Since Get Out, Smile has the best second weekend box office for a horror film.

Since Get Out, Smile has had the best second-weekend box office hold of any horror movie. The project, which Parker Finn expanded from his own 2020 short film Laura Hasn't Slept, is his feature directorial debut. The movie also stars Jessie T. Usher, Kyle Gallner, Caitlin Stasey, Kal Penn, and Rob Morgan in addition to Sosie Bacon, the daughter of Kevin Bacon and Kyra Sedgwick.
On September 30, a big smile appeared. The movie centres on an ER therapist (Bacon) who, after a fortuitous meeting with a tragic occurrence, starts to have strange hallucinations of smiling individuals. The movie creates a new entry in the transferable curse subgenre by fusing aspects from past famous movies like The Ring and It Follows.
The weekend box office figures are in, and they are a little surprising, according to Deadline. The family musical Lyle, Lyle, Crocodile by Shawn Mendes and the ensemble work Amsterdam by David O. Russell were the two new wide releases this weekend, but Smile, which made $17.6 million in its second weekend, outperformed them all.
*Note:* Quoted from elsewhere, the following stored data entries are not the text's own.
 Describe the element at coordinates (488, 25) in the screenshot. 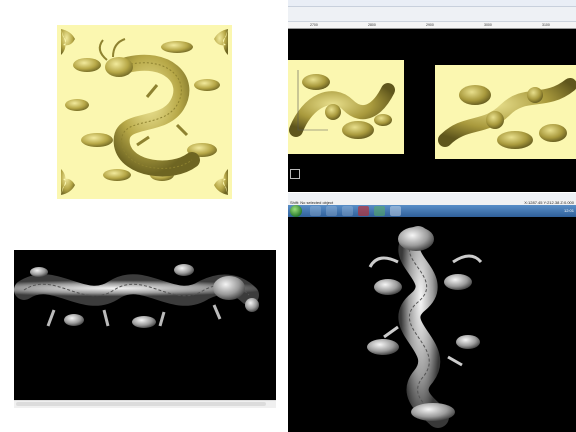

I see `ruler-tick: 3000` at that location.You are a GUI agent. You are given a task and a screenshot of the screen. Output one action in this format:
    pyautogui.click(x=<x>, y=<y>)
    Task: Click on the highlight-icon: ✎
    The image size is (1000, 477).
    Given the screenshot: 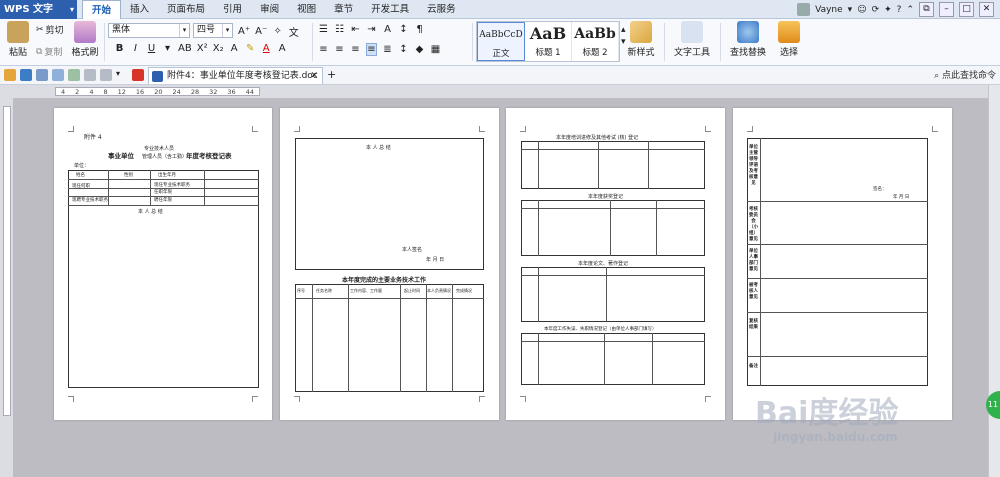 What is the action you would take?
    pyautogui.click(x=250, y=48)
This is an astoundingly small decline for a newly released horror movie, and it makes Smile the strongest second-week hold for a horror release since Jordan Peele's breakout hit Get Out in 2017. Smile's opening weekend gross was $22 million.
How horror is boosting 2022's sluggish box office

The 2022 box office has been a typically up-and-down affair, with the first full slate of new titles since the start of the COVID-19 epidemic. Spider-Man: No Way Home continued its record-breaking run at the start of the year, and many franchise projects enjoyed strong box office performance, including Top Gun: Maverick, which debuted on May 27 and has amassed $1.48 billion to date, making it the fifth-highest domestic grossing movie of all time. Aside from these extraordinary achievements, the box office has fallen into a prolonged slump, especially in September, when there weren't many new wide-release films, which allowed Top Gun to reclaim the top spot over Labor Day weekend.


Horror appears to be the lone genre that deviates from this trend, as it has had a very successful year. The slasher genre has dominated the weekend charts six times so far this year, starting with the success of Paramount's slasher sequel Scream in January, mostly because to original films like Nope, The Invitation, Barbarian, and Smile. The release of David Gordon Green's trilogy finale Halloween Ends next weekend is also almost certain to take over the weekend, demonstrating that the genre may be the key to reviving the box office after a particularly difficult year. The genre can be produced cheaply with little to no star power and still be a draw if it has a strong hook, as several of these films have proven.